The program has been extended without any addition to the originally approved outlay of ₹118.14 billion (~$1.66 billion) for both the residential segment (Component A) and distribution companies (Component B).
However, any savings in the Central Financial Assistance (CFA) for the residential segment or incentives to the distribution companies (DISCOMs) after achieving the prescribed target must be utilized to support additional capacity in the residential segment.
The program was launched in 2019 to help reach the 40 GW of rooftop solar capacity target by 2022. Under Phase II, 38 GW of grid-connected rooftop solar capacity was expected to be installed. According to Mercom India’s Rooftop Solar Market Report Q2 2022, India has only installed approximately 8 GW of rooftop solar. The lack of traction in rooftop installations can be attributed to the uncertainty over the net metering cap, among other reasons.
The net metering mechanism has seen a series of revisions. Net metering for rooftop solar systems was capped at 1 MW until the government proposed to cut it to 10 kW in December 2020. After opposition by the industry, the government approved net metering for a capacity of up to 500 kW.
Even though the net metering policy exists in most states, implementation has been patchy. Most DISCOMs are averse to net metering as it deprives DISCOMs of the opportunity to earn more revenue from premium consumers.
Rooftop solar can help DISCOMs reduce transmission and distribution losses as power consumption, and generation are co-located.

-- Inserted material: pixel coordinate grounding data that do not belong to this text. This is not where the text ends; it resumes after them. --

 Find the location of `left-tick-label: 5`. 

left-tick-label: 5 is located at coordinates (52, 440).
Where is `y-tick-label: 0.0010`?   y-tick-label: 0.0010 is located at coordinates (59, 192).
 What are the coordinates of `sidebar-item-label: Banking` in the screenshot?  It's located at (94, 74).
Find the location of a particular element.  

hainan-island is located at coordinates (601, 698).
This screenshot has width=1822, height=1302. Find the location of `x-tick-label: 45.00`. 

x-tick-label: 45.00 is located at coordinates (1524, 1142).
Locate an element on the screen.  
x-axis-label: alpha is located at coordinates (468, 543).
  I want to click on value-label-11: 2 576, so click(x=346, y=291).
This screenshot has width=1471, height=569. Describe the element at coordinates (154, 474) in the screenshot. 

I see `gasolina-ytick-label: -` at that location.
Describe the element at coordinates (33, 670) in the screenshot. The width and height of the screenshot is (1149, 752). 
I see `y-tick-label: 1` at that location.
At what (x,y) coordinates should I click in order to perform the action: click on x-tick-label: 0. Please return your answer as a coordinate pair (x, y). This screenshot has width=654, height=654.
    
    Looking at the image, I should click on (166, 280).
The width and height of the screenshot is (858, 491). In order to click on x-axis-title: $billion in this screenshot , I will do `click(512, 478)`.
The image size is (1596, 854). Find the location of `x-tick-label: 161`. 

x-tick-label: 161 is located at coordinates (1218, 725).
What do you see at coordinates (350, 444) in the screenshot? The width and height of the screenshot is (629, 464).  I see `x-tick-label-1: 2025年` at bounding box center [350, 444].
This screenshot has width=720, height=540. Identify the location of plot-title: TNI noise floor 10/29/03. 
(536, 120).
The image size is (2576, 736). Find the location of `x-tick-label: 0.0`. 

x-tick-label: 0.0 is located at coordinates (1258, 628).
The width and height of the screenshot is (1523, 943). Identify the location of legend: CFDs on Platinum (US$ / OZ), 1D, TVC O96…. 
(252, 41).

These systems are also useful for tackling daytime peak loads as the solar generation profile matches the peak loads during the day.
Recently, MNRE issued new and simplified CFA calculations for rooftop solar systems installed by residential consumers. The ministry also launched a portal to enable transparent processing of the subsidy. The subsidy calculation will now be on the capacity of the rooftop solar system instead of the earlier method based on the benchmark cost set every year for these consumers.
In February last year, MNRE issued amendments to the guidelines for the Phase II of the ‘Rooftop Solar Program.’ The implementing agency should assign 10% of the total allocated quantity to the lowest bidder. Only the grid-connected rooftop solar systems installed in the area of the DISCOM would be considered for the calculation of incentives.